**What the exercise asks**
Write out nothing but the lines from the one containing "This screenshot has height=524, width=831." through the last line below, both included, and without the pictures.

'''

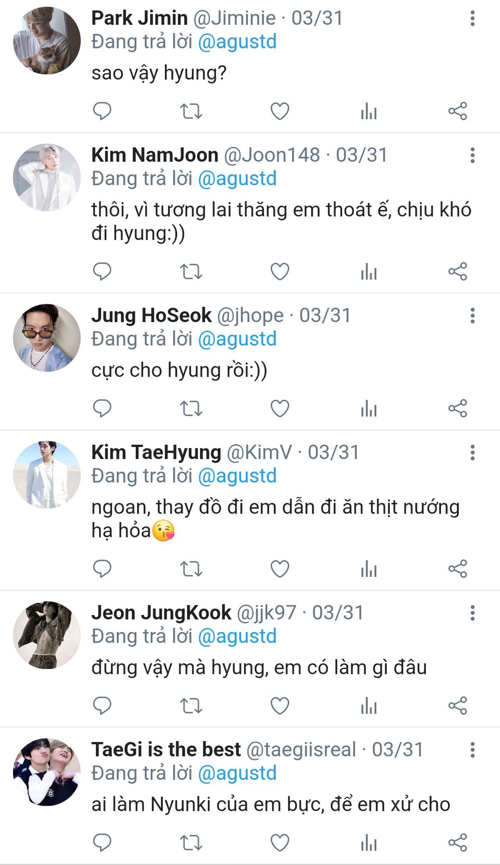Image resolution: width=500 pixels, height=865 pixels.
Task: Share Jeon JungKook's tweet
Action: (458, 706)
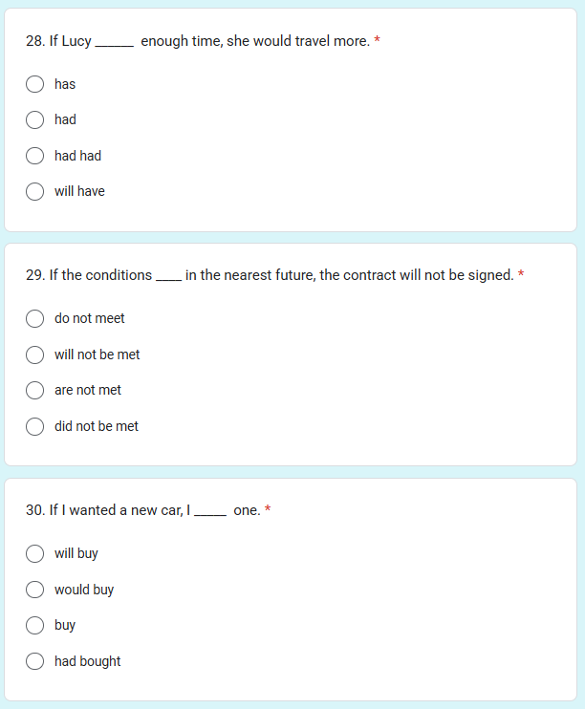The image size is (585, 709).
Task: Click the 'are not met' label text
Action: 88,390
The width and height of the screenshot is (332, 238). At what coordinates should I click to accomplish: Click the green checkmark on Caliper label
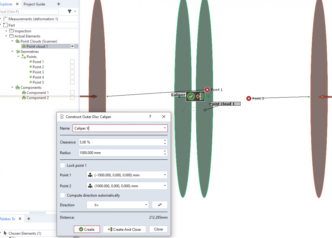click(x=191, y=96)
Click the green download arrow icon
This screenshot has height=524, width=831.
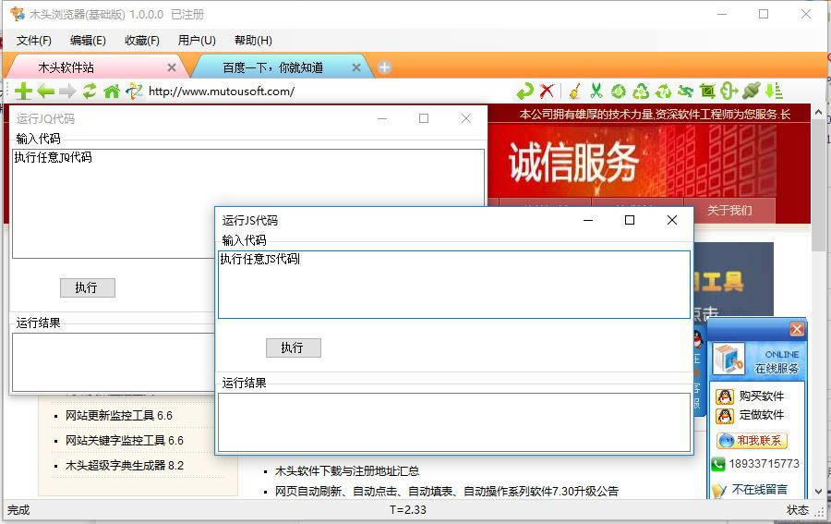click(x=774, y=91)
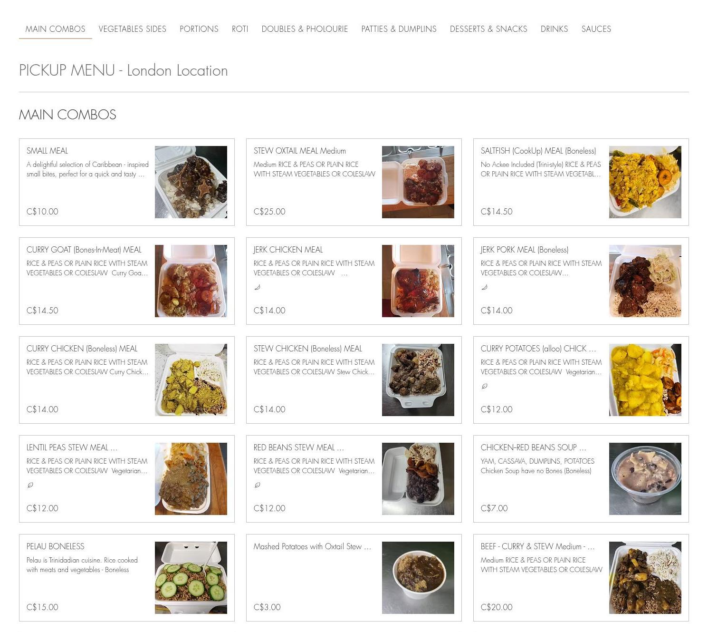Select the Drinks tab
The image size is (708, 632).
coord(554,29)
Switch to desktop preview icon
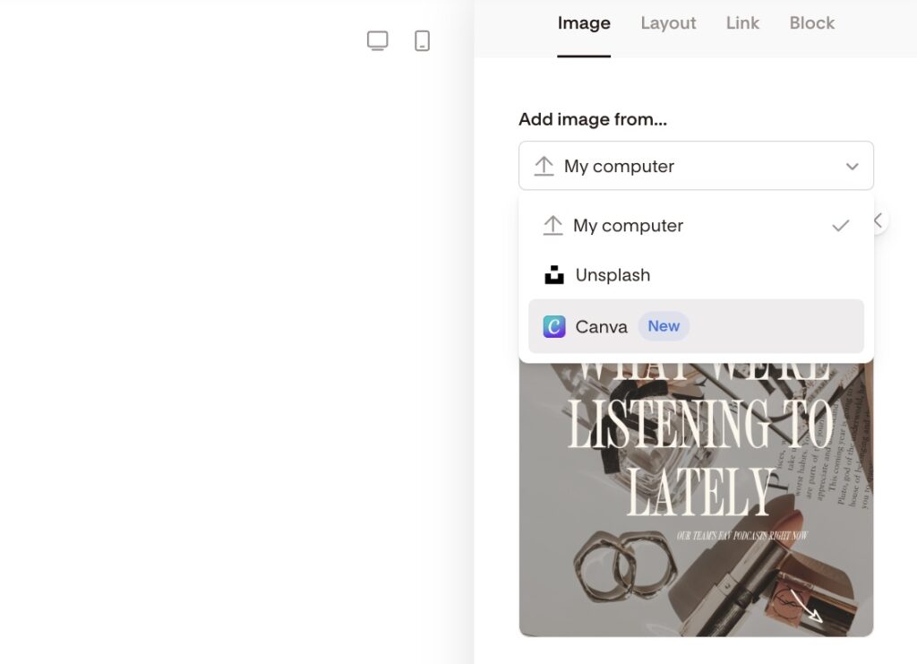The height and width of the screenshot is (664, 917). [378, 41]
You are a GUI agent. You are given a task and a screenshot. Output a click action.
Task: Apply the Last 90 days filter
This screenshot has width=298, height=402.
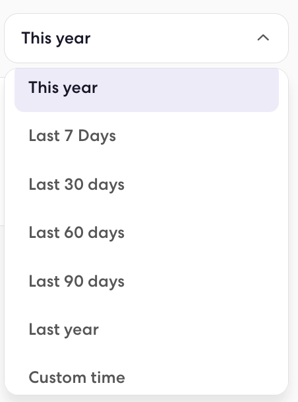coord(146,281)
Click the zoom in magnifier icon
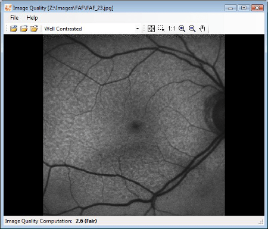The image size is (268, 229). 182,29
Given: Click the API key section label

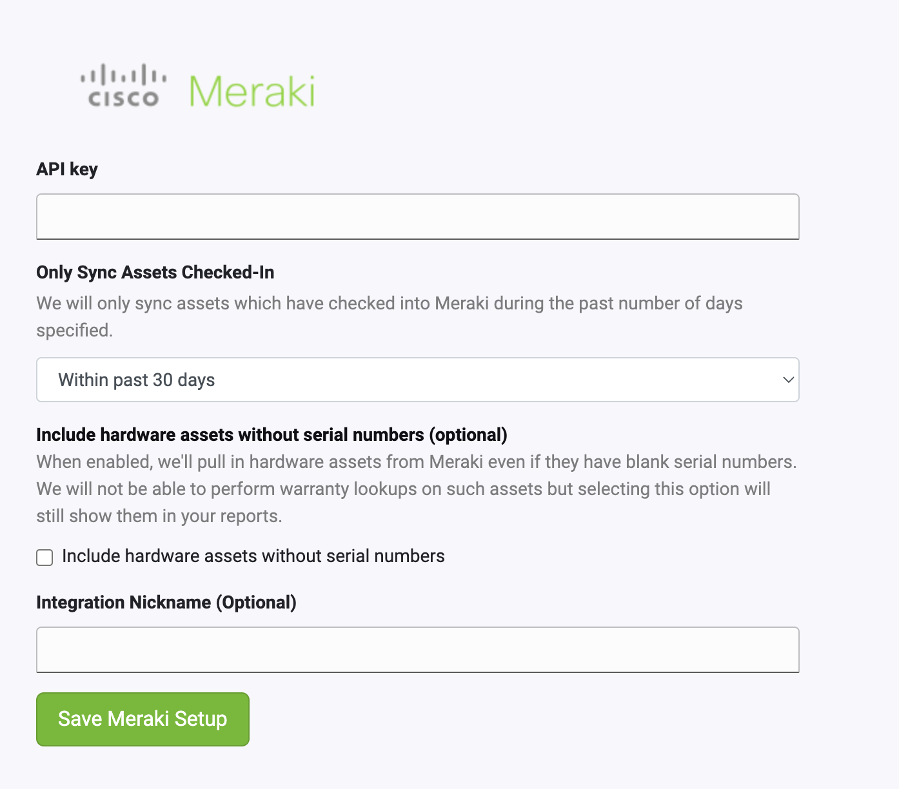Looking at the screenshot, I should [x=66, y=169].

'''

**Solved problem**
This screenshot has height=524, width=831.
click(x=774, y=91)
Select the Drinks tab
The image size is (708, 632).
coord(554,29)
Switch to desktop preview icon
The height and width of the screenshot is (664, 917). [378, 41]
You are a GUI agent. You are given a task and a screenshot. Output a click action.
Task: Apply the Last 90 days filter
This screenshot has width=298, height=402.
coord(146,281)
Click the zoom in magnifier icon
The image size is (268, 229). 182,29
Given: Click the API key section label

Looking at the screenshot, I should [x=66, y=169].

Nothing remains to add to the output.